Menengok riwayatnya, cetak biru Astana sebenarnya dirumuskan oleh Kisho Kurokawa, arsitek asal Jepang, sementara gedung-gedung penghuni kota didesain oleh arsitek masyhur dari penjuru bumi yang disewa oleh Nursultan Nazarbayev, presiden kontroversial yang menjabat semenjak Kazakhstan merdeka dari Uni Soviet pada 1991, dan sepertinya akan terus menjabat hingga akhir hayatnya. Dalam pemilu terakhir, dia meraup 97 persen suara.
Astana adalah kota baru yang ditancapkan di tanah antah-berantah. Dilihat dari kejauhan, sosoknya janggal laksana permukiman manusia di Mars. Interiornya didominasi gedung-gedung mentereng yang memantulkan sinar mentari, sementara di luar pagar kota, padang rumput terhampar sejauh mata memandang. Astana bisa dengan mudah dijadikan lokasi syuting film fiksi ilmiah. Inilah salah satu alasan sejumlah media menjulukinya kota yang paling aneh dan ajaib.
Kadang, aktivitas wisata di sini tak kalah aneh. Memasuki jantung kota, kita bisa singgah di Bayterek Tower, menara ikonis setinggi 105 meter.

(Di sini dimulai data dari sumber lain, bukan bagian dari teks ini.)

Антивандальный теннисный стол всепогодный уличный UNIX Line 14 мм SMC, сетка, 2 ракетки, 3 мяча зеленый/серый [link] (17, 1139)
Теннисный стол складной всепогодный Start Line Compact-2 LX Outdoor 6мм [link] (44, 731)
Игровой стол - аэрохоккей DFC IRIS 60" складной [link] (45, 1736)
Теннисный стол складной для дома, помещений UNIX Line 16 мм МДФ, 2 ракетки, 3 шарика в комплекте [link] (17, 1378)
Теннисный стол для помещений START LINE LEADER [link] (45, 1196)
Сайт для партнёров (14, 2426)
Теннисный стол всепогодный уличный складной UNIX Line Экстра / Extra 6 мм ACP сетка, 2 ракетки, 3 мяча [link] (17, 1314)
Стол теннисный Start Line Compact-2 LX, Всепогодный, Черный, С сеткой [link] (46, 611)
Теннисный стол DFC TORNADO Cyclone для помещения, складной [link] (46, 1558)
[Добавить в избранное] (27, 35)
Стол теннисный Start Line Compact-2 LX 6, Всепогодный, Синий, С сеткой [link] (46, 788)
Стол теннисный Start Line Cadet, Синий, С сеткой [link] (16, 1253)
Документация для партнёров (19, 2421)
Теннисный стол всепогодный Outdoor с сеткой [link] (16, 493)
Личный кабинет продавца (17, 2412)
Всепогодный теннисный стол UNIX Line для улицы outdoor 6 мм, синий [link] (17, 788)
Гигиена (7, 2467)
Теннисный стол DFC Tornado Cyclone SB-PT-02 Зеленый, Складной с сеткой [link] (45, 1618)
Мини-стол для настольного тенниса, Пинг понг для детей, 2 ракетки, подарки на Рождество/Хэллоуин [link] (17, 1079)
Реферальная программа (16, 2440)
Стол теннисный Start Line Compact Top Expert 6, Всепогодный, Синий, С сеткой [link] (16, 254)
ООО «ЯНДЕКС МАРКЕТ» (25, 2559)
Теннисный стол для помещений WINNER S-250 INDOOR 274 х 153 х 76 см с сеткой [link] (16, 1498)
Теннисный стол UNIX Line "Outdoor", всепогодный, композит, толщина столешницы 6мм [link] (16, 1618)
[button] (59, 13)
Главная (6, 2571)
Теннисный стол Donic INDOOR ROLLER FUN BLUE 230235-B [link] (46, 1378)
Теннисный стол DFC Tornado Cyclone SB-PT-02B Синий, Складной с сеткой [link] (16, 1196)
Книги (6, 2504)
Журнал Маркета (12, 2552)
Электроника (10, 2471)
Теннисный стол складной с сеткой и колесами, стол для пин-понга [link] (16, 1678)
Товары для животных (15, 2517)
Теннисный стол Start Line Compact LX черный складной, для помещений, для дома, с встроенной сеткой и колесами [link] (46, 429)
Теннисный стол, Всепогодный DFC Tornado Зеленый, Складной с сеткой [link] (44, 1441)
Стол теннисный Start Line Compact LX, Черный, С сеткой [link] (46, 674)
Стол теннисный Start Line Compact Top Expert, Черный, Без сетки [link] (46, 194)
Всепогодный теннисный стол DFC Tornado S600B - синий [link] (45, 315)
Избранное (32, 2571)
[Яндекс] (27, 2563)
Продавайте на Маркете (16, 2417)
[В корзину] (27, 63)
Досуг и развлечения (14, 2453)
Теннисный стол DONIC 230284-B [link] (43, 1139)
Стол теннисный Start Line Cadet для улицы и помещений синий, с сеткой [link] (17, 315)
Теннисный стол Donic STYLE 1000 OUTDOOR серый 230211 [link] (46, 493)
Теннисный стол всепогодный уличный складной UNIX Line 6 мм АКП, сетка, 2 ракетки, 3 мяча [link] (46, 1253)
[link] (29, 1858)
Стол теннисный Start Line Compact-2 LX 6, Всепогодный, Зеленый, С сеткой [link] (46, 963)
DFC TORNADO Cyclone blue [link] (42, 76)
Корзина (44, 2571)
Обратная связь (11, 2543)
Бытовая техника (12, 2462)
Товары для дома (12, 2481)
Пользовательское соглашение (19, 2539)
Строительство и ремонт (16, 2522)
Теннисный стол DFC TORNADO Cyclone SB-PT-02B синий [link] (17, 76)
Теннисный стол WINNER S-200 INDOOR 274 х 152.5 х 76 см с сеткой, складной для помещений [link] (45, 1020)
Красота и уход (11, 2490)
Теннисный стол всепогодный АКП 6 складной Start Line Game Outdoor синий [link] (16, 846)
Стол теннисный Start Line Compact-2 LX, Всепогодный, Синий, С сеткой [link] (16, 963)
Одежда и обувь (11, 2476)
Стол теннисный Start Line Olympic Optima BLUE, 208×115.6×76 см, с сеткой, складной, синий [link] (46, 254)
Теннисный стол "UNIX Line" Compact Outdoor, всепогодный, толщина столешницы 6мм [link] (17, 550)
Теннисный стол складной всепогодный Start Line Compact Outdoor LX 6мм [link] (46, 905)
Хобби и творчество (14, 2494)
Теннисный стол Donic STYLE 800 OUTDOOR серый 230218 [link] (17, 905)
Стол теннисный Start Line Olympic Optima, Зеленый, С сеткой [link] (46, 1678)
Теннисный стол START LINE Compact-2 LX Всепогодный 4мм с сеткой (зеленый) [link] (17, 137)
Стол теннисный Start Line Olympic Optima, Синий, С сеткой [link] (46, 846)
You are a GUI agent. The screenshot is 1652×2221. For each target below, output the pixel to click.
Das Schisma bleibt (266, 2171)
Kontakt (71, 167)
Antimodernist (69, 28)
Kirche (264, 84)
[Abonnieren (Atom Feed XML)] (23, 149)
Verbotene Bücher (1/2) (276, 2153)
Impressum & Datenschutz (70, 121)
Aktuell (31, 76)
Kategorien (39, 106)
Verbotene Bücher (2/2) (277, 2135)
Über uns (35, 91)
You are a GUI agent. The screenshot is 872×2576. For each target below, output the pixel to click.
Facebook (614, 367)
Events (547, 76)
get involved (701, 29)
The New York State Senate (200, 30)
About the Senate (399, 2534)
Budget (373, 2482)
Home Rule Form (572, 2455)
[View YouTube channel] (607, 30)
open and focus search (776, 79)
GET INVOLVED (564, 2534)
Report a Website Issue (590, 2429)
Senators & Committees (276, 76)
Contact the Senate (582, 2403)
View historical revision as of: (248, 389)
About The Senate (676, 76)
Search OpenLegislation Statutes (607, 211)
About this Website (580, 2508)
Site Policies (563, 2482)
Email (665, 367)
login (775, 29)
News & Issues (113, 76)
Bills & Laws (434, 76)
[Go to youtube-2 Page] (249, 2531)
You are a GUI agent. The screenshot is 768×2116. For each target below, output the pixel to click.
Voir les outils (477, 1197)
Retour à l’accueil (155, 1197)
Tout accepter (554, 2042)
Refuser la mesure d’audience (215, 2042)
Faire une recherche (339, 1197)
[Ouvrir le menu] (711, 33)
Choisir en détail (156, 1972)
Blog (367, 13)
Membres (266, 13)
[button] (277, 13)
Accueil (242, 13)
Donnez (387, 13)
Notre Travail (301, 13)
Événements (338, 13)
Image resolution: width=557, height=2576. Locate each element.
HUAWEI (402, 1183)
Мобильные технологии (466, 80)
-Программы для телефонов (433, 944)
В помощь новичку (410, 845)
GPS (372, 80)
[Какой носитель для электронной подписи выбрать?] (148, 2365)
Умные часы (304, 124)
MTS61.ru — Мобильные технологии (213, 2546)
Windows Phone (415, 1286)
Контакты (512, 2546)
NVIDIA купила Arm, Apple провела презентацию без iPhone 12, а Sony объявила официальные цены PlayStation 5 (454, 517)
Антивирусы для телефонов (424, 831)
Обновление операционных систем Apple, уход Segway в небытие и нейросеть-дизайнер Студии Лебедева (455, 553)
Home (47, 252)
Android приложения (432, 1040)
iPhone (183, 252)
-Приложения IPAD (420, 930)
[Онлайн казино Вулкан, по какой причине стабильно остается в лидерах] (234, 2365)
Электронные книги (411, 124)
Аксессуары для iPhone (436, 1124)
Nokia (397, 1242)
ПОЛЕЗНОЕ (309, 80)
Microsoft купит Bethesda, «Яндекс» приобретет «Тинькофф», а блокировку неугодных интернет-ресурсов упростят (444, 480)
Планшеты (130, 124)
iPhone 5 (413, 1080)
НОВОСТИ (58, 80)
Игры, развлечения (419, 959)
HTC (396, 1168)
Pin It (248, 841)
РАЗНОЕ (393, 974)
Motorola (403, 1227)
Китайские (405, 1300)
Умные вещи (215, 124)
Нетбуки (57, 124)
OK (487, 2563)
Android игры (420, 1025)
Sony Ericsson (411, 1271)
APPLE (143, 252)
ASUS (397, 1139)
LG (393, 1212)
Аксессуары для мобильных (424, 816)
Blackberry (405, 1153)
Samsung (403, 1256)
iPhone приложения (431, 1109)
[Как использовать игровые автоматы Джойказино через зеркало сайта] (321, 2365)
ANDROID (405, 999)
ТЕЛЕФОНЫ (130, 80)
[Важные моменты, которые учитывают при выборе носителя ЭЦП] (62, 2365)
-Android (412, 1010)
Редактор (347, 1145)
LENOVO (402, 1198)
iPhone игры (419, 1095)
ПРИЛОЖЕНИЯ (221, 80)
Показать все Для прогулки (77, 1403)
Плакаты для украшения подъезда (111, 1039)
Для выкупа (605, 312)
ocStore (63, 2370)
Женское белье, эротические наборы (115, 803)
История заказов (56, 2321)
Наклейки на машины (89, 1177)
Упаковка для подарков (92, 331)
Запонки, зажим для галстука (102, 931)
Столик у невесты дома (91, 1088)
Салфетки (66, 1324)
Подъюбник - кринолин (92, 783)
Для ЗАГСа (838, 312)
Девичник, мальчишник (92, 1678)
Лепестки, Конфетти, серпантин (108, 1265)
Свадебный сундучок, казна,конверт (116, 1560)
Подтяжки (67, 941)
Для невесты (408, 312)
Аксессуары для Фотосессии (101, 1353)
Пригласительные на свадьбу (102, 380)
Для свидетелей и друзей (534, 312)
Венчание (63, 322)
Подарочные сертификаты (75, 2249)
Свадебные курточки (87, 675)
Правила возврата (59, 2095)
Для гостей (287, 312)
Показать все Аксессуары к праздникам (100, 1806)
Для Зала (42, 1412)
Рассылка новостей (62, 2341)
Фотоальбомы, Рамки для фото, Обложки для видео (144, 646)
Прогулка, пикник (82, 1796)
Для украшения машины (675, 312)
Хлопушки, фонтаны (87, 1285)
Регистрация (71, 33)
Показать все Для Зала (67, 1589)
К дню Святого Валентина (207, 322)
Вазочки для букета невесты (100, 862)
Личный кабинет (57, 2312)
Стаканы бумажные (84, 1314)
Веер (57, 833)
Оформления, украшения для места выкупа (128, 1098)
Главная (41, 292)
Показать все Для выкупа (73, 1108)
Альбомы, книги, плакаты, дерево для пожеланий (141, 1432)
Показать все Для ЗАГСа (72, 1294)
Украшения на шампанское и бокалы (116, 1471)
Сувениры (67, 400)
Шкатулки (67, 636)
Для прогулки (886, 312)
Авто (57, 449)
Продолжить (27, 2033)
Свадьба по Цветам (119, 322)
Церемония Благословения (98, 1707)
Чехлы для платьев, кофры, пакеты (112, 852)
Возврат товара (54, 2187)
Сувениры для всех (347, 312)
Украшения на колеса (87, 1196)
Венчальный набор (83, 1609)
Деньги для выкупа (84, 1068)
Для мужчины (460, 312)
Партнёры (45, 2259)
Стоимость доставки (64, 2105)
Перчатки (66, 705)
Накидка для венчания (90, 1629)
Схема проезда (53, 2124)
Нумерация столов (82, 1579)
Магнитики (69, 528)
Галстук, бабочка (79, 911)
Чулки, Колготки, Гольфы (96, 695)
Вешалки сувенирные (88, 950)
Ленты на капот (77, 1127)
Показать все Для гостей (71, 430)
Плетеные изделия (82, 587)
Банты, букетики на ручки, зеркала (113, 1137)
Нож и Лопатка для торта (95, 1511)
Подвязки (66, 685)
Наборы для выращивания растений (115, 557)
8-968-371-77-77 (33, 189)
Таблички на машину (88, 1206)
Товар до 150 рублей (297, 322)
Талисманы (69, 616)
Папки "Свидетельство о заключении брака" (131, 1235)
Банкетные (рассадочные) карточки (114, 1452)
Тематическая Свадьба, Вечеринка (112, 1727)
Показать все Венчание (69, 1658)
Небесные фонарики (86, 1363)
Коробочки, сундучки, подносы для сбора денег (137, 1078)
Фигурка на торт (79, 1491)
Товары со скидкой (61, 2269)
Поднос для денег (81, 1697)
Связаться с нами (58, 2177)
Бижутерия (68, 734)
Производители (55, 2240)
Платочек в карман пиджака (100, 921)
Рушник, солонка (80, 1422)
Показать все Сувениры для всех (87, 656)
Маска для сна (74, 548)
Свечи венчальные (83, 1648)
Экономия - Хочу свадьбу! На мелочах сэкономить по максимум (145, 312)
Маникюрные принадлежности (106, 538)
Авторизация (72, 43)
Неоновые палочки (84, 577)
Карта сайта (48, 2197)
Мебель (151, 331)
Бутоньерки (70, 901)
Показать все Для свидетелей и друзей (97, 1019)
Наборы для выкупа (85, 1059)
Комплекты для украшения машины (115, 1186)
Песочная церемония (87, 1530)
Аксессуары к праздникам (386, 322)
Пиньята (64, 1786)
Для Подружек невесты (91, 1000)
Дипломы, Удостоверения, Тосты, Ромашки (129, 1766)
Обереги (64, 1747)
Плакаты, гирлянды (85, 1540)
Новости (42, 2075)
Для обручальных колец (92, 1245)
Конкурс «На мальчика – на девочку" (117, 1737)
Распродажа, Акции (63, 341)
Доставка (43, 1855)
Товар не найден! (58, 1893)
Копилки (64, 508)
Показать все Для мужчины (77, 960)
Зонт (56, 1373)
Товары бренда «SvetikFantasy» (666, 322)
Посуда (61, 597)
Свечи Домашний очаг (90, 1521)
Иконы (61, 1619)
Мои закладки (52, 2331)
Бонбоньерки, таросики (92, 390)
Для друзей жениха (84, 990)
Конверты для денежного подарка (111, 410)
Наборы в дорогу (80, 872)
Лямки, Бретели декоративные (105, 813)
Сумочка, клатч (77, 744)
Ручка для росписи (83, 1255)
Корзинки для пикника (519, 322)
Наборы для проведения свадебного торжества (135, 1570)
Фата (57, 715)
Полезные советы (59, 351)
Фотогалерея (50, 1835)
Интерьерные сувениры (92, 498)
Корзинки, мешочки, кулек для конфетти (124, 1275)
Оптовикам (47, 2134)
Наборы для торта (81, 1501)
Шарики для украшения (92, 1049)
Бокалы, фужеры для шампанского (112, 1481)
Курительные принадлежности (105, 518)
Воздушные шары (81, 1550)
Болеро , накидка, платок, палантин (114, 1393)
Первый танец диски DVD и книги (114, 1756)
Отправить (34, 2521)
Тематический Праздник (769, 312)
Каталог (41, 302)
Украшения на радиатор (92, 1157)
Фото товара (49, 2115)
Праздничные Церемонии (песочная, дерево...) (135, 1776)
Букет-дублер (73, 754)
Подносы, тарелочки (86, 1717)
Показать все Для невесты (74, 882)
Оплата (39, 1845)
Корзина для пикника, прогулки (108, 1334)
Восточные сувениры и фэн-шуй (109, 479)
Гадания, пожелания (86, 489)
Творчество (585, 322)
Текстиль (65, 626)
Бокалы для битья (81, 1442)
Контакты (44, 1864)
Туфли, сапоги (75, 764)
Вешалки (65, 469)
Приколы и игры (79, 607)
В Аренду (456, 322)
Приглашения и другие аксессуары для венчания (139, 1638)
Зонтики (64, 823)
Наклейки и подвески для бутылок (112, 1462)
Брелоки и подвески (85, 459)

Saban hari, warga dan turis rela mengantre di bawah terik demi mengunjungi dek observasinya yang bertengger di ketinggian 97 meter—angka yang melambangkan tahun dinobatkannya Astana sebagai ibu kotanegara. Sebelum pulang, pengunjung diundang melekatkan tangan mereka pada cetakan telapak tangan Nursultan Nazarbayev, lalu melayangkan doa dan harapan.
Suguhan ajaib Astana masih akan bertambah. Kota ini masih giat membangun, masih agresif mengejar masa depan. Kehadiran Expo bukan puncak pencapaiannya, melainkan hanya testimoni akan kesuksesannya mengejar status kota kelas dunia.
Dipublikasikan perdana di majalah DestinAsian Indonesia edisi September/Oktober 2017 (“Aneh, Ajaib, Astana”).